The following pathogens were considered multidrug-resistant organisms (MDROs): carbapenem-resistant or extended-spectrum β-lactamase–producing Enterobacteriales, carbapenem-resistant Pseudomonas aeruginosa, carbapenem-resistant A. baumannii, methicillin-resistant Staphylococcus aureus, and vancomycin-resistant Enterococcus spp.^{Reference Magiorakos, Srinivasan and Carey12}

Data analysis

We calculated the infection rates using as the numerator the number of infections associated with LT-CVC aggregated or split by type of infection (BSI, local complicated infection, and exit site infection) and type of CVC. The denominators were the number of CVC days of use (aggregate or split by type of CVC) multiplied by 1,000.

We compared the infections based on the type of catheter used dividing them into 3 groups: PICC, semi-implantable, and totally implantable catheters. For this analysis, we used χ² for dichotomous variables and Kruskal-Wallis for continuous variables.

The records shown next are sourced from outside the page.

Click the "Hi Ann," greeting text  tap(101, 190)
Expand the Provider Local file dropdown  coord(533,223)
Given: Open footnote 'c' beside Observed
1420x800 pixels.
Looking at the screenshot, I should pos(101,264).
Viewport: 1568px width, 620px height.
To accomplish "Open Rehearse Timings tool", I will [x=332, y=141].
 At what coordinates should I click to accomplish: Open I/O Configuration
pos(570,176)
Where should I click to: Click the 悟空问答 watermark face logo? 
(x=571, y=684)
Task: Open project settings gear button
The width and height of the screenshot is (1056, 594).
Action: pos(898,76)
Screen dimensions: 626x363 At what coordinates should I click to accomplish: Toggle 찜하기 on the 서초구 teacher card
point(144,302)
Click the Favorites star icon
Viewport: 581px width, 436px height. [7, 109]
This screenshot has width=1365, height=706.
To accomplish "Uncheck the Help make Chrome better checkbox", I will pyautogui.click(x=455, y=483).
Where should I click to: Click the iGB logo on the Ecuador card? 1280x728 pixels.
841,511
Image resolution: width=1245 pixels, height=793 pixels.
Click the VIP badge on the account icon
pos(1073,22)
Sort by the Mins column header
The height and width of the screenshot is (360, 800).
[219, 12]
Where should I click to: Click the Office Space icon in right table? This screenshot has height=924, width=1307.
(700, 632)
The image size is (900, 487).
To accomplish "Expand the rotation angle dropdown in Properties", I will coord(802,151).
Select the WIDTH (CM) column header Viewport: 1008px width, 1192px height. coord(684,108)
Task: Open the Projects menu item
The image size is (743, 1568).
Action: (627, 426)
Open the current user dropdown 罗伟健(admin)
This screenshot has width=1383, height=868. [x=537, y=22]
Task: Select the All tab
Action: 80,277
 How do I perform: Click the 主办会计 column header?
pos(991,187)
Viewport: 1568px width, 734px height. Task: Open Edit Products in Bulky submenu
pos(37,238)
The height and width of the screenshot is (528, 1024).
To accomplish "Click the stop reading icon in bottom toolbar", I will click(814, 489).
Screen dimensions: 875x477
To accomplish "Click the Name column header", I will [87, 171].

We also evaluated the factors that were associated with bloodstream infection rates using the aggregate rate of LT-CVC BSI during the study period as the outcome variable. Univariate and multivariate analyses were performed using Poisson regression. The criteria for including variables in the multivariate initial model was P < .10. Variables that reduced the −2 log-likelihood value or showed a value of P < .05 were retained in the final model.

Results

Characteristics of the chemotherapy clinics

All 8 clinics were located within hospitals, of which 3 were in hospitals completely dedicated to cancer care. Also, 3 hospitals were publicly funded, 1 was nonprofit private, and 4 were private for profit. Their median number of seats and/or beds for outpatient chemotherapy was 22 (range, 17–75), and they performed a median of 925 (range, 150–5,855) chemotherapy sessions per month. All hospitals reported that >50% of patients receiving outpatient chemotherapy had a LT-CVC. The median number of hours of healthcare workers dedicated to infection control in these hospitals was 146 hours per week for nurses and 32 hours per week for physicians (Table 1). Also, 4 (50%) clinics already did some kind of surveillance for LT-CVC infections in outpatients, and 3 clinics already used CVC day of use as the denominator.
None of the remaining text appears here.